Волкодав служил у ювелира уже несколько седмиц. Если светило солнце, Виона целые дни проводила в саду, возле малыша, что дремал в тени шиповника под присмотром бдительных нянек. Вот и теперь она шалила и дурачилась с Волкодавом, то и дело вызывая его на потешное состязание и мешая должным образом завершить воинское правило. По мнению венна, юной матери следовало бы занять себя чем-нибудь поспокойней – шитьём там, вязанием, – но его мнения не очень-то спрашивали. А сама она… Ну что с неё возьмёшь? Девчонка и есть.
Служба у него пока что была спокойная до неприличия, но бдительности Волкодав не терял. И, как положено телохранителю, первым заметил хозяина дома, вышедшего из двери.
– Госпожа, – сказал он негромко.
На людях Виона покрывала волнистые чёрные волосы нарлакским намётом, а оставаясь среди домашних – убирала по обычаю своей родины.
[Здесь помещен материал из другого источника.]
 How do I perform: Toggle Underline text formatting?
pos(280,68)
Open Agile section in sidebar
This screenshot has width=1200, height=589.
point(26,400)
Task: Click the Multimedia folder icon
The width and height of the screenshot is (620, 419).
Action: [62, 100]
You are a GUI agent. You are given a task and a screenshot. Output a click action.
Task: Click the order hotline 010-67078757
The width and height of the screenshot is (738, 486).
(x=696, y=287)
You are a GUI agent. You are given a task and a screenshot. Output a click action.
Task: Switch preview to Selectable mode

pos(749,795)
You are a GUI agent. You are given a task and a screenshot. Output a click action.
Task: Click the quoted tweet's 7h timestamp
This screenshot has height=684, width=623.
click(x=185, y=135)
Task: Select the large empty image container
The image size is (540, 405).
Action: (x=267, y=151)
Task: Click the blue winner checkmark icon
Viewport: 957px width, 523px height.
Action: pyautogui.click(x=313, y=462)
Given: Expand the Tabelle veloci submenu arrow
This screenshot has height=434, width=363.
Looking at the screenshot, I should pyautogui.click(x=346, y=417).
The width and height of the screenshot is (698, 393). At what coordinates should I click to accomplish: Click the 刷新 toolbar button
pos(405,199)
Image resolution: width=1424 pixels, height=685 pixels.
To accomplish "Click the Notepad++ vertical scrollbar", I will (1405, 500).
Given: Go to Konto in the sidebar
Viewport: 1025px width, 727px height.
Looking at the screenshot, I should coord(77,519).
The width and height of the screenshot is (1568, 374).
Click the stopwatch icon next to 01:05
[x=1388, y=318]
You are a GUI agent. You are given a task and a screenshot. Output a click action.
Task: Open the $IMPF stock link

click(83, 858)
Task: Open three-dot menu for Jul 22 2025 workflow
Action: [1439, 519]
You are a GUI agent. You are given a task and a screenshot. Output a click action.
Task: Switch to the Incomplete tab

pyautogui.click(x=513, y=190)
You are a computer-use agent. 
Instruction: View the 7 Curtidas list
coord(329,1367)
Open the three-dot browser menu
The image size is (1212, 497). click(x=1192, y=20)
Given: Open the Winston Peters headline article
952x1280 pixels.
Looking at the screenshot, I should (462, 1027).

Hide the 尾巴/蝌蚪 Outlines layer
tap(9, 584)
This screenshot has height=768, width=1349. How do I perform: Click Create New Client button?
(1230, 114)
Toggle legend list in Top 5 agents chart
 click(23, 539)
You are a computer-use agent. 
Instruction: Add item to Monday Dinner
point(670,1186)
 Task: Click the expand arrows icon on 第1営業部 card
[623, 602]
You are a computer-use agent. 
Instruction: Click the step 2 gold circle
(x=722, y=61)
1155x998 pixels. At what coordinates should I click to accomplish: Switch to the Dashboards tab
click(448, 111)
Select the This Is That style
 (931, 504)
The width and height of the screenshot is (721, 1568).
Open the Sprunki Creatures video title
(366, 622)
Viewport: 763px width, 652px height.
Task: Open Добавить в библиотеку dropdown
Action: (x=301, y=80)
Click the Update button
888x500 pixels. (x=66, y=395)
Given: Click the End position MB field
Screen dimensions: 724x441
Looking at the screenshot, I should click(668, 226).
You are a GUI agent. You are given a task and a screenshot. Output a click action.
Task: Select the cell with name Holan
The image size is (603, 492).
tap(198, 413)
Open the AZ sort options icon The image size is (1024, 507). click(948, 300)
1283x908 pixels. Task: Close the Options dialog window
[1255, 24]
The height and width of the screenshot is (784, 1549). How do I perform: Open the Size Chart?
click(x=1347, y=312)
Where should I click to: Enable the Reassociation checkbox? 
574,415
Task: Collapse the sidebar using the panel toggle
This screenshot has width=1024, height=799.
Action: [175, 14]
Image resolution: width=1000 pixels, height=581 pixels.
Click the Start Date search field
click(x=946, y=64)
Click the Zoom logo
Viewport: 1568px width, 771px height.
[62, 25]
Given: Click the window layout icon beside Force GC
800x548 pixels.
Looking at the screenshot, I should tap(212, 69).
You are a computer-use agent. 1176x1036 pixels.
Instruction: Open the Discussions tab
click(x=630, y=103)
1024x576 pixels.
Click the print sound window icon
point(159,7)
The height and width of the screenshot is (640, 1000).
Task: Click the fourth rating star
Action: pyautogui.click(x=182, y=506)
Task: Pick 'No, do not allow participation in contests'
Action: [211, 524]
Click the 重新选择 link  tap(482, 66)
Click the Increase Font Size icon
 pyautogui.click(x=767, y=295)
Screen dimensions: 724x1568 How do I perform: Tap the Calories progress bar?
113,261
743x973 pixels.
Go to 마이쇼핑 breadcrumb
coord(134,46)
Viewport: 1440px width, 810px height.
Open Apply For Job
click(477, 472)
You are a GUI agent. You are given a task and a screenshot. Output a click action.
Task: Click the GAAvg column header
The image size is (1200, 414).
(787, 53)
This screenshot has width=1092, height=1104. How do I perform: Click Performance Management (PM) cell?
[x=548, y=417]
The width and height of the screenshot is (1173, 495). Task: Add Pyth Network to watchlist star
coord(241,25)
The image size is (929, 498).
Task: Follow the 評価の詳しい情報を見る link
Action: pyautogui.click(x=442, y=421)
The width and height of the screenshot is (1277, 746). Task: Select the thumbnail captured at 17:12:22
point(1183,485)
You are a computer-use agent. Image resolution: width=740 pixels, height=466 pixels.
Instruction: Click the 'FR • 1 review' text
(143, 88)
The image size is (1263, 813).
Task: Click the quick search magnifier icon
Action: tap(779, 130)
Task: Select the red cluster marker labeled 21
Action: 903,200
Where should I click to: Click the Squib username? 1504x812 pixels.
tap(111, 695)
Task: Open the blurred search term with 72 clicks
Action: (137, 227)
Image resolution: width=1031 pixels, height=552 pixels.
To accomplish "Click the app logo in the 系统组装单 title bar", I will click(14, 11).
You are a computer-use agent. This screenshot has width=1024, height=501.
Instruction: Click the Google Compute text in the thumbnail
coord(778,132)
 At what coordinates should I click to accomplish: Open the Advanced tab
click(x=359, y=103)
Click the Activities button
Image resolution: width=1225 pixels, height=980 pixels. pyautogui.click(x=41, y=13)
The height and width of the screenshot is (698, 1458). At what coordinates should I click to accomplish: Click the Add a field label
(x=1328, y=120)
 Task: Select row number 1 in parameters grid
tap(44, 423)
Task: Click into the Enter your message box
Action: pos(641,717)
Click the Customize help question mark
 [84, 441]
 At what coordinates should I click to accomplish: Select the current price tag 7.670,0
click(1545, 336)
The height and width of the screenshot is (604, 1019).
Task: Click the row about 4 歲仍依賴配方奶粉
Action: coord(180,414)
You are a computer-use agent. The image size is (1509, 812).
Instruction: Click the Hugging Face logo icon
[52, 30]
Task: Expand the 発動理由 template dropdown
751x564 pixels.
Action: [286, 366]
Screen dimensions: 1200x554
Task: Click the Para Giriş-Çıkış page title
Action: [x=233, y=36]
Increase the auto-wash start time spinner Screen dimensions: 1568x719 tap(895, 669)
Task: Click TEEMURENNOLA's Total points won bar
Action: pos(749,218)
Заплетала во множество мелких косичек и связывала эти косички в толстый пук прямо на темени, так что они валились во все стороны. Когда она побежала навстречу мужу, заплетённые пряди упали назад, покрыв спину до бёдер. Мастер обнял Виону, застенчиво улыбаясь нянькам и Волкодаву. Юная жена была на полголовы выше него. Мастер, сутками не вылезавший из-за верстачка, был до того белокож, что казался бесцветным. Тело Вионы, родившейся на западе Мономатаны, отливало на солнце густой воронёной медью, зеленовато-голубые глаза казались двумя самоцветами в драгоценной оправе. Прожив с нею год в любви и согласии, родив сынишку, Улойхо так и не привык к своему счастью. К тому, что именно он удостоен был первым и единственным постичь её красоту. Ему всё казалось – Боги могли бы найти такому сокровищу хранителя и получше. А ну как Они распознают содеянную ошибку и надумают исправить её?… Если бы мастер мог видеть себя рядом с Вионой со стороны, он понял бы, как распрямляла и красила его любовь.